At the meeting, city councillors flatly refused to consider a request from the Nunavut Housing Corp. to forgive almost a third of the $336,271 in tax arrears owing on the property.
Although the housing corporation controls the property, it’s still listed on city tax records as being owned by the NWT Métis Development Corp. That’s because ownership of the lease for the land the buildings sit on has not been completely transferred to the NHC.
The property comprises three buildings on Apex Rd., just past a city water booster station.
“Mr. Chairman, I think they’re trying to take advantage of us,” city councillor Simon Nattaq told the committee chair, Coun. Romeyn Stevenson, at the Sept. 18 meeting.
Councillors concluded the Housing Corp’s request does not follow territorial law and procedures, and that the corporation was never properly listed as the owner of the lot and buildings.
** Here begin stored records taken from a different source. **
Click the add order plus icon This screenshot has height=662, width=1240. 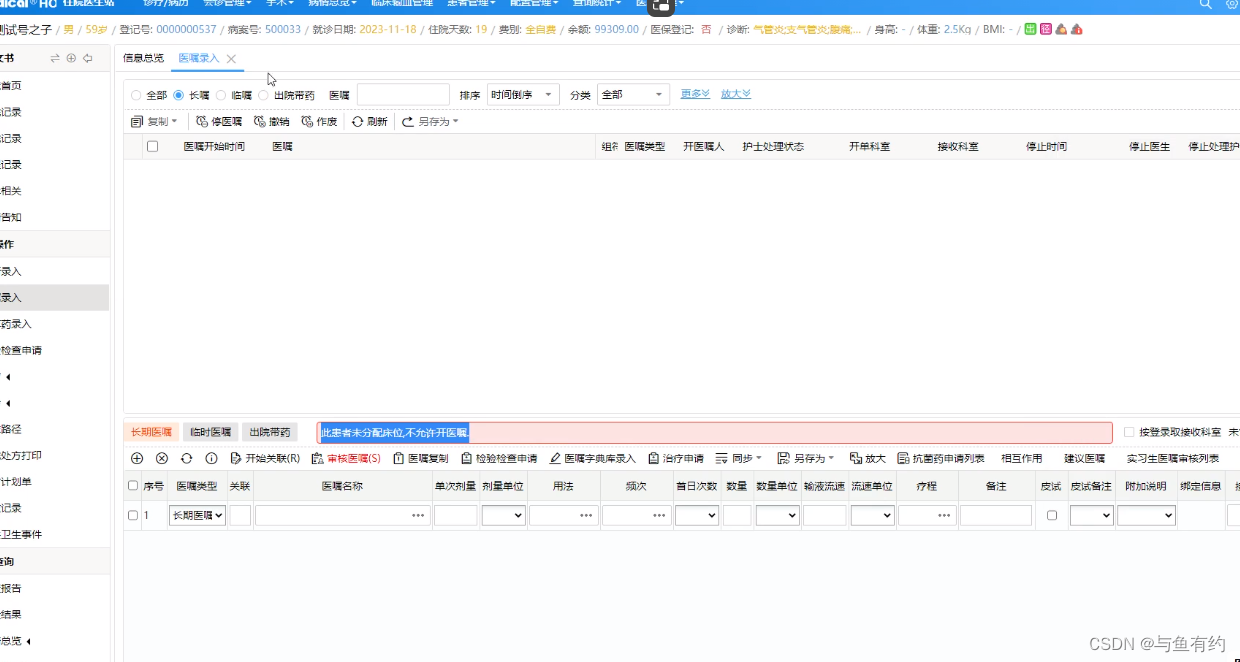pyautogui.click(x=137, y=458)
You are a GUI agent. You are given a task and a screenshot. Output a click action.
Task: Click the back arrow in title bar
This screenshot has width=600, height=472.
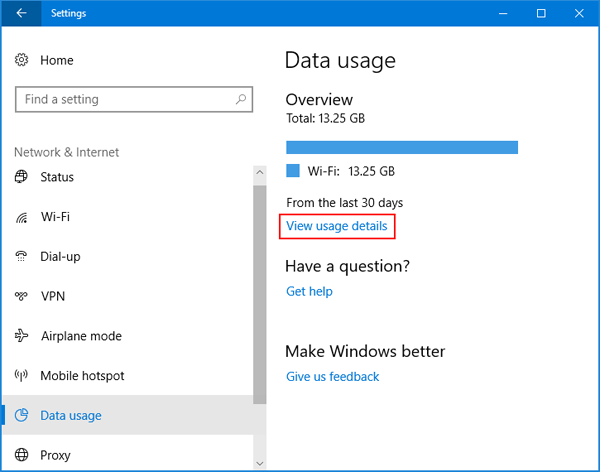coord(22,14)
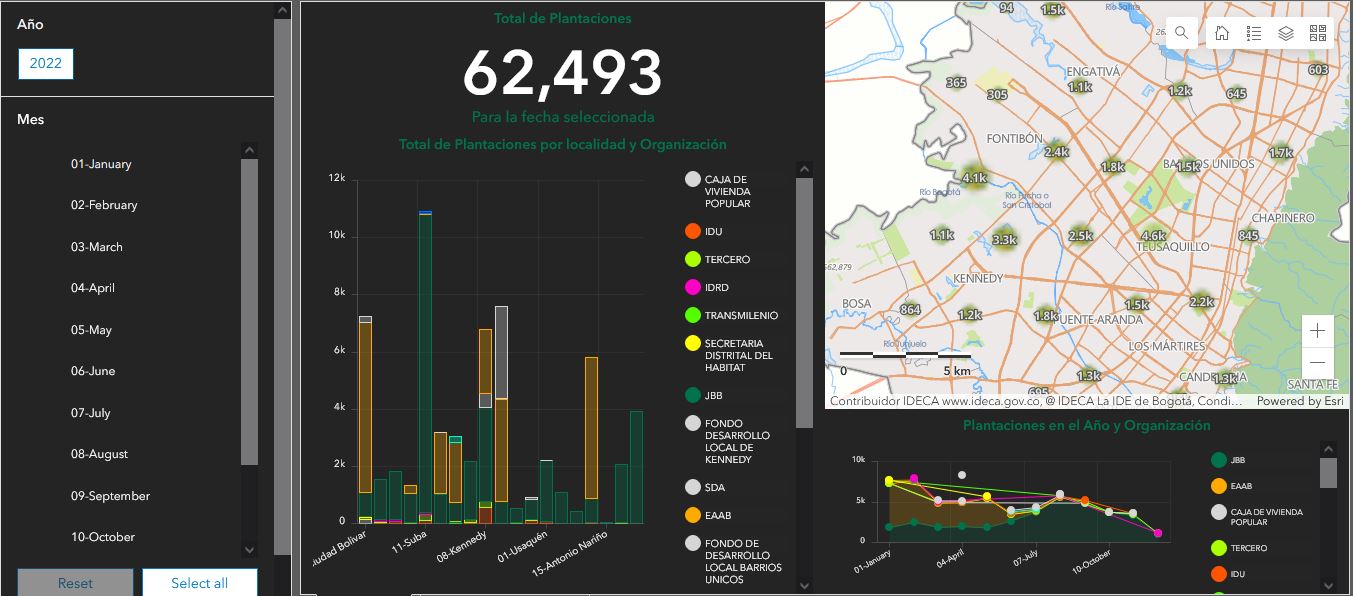The image size is (1353, 596).
Task: Open the map layers list
Action: pyautogui.click(x=1286, y=33)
The committee drafted a motion to refuse the request, which they passed unanimously.
The Housing Corp. told the city in January of 2012 that, contrary to the city’s tax records, the NWT Métis Development Corp. no longer owns the land, because their lease had expired.
The NWT Métis Development Corp. still appears to exist, but the company does not appear to have a website. Public registry information lists its address as 5125 50th Street in Yellowknife.
Normally, governments and government agencies don’t pay property tax on buildings they own on municipal land. Instead, they pay grants in lieu of taxes.
But private businesses that own property leased to government do pay property taxes.
In the case of the Métis corporation, it’s not clear when ownership of the building and responsibility for the lot lease transferred from the private company to the NHC.
The city first heard of a possible transfer of ownership of the property from Métis Development to the Housing Corp. in an email from an NHC lawyer in 2006, according to Jennifer Catarino, Iqaluit’s acting director of planning and development.
Records that show the Métis corporation’s lease on the land expired in 2007.
This, according to the NHC, means tax arrears on the property, unpaid by the Métis corporation, have fallen into their lap.
The accumulated arrears, which include years of compounded interest, amount to $336,271.83. That’s the third highest in the city’s list of about 60 property owners who owe tax arrears exceeding $500.
The NHC has asked the city to forgive an amount of $105,056 from the total.
That figure, according to the city’s lands administrator Amanda Wells, represents “penalties that were charged against the taxes.”
“Each month there’s a one per cent compounded interest,” Wells told the committee.
This interest on unpaid taxes accumulated over years, starting at some unknown time when the Métis corporation owned the building.
The NHC did their own calculation on how much of that figure represents the actual tax owing and how much represents interest penalties, Wells said.
The NHC also claims the city is at fault for not properly informing them of lease arrangements on the land.
The request, which Catarino presented to the committee for discussion, left councillors baffled.
Catarino pointed out that it contravened Nunavut’s Consolidation of Property Assessment and Taxation Act.
John Mabberi-Mudonyi, the city’s senior director of corporate services, agreed.
“We cannot go against the act,” he said.
Iqaluit’s property tax arrears totalled more than $2,323,000, as of July 11, 2013.
Only two properties owe more than the amount listed to the NWT Métis Development Corporation. Those two amounted to about $558,000 and $436,000, respectively.